(Dataset rows)
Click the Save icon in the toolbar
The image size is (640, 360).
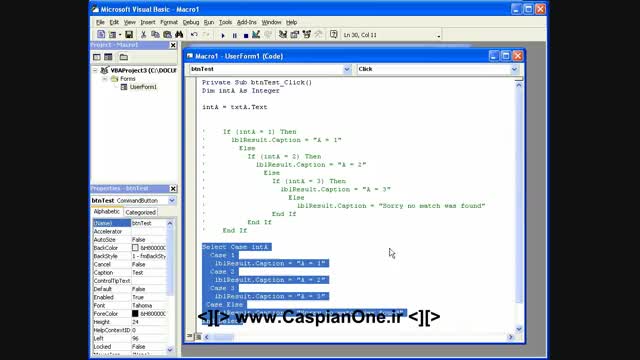[129, 35]
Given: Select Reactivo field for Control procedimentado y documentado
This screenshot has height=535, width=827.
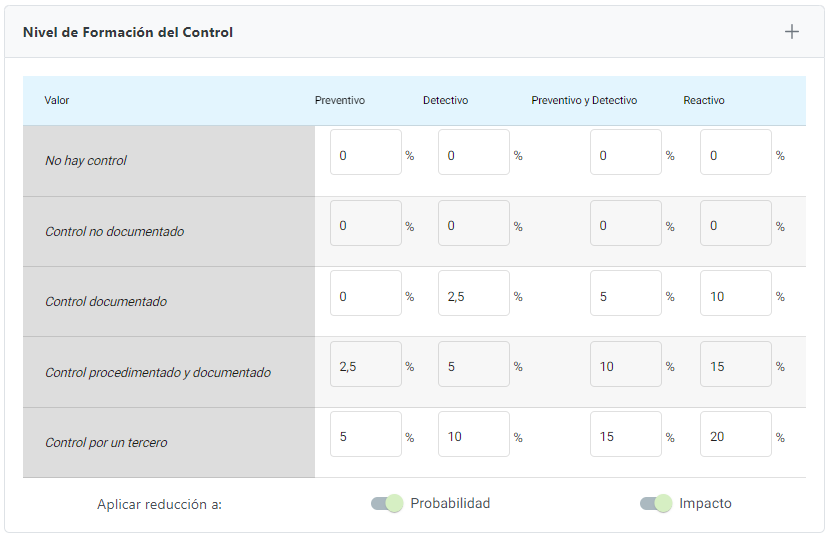Looking at the screenshot, I should (x=735, y=365).
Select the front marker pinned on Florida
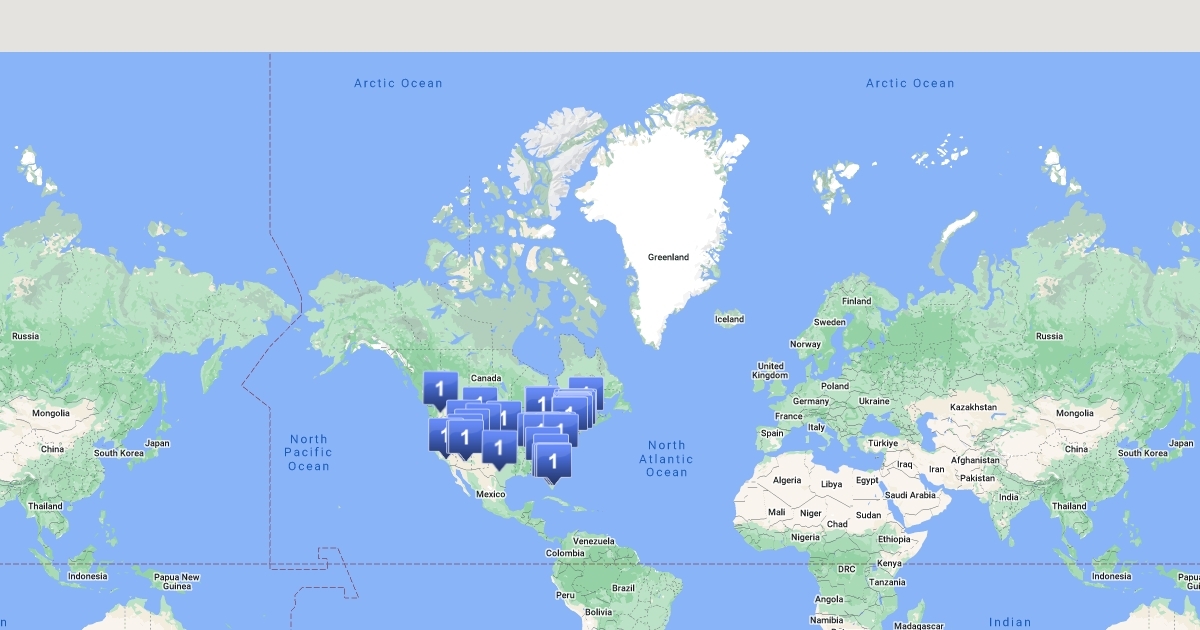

> [Exercise]: Copy the listing above word for word, every line, but omit the pictures.

> [Answer in full]:
Click the Save icon in the toolbar
The image size is (640, 360).
[129, 35]
Given: Select Reactivo field for Control procedimentado y documentado
This screenshot has height=535, width=827.
Looking at the screenshot, I should (x=735, y=365).
Select the front marker pinned on Florida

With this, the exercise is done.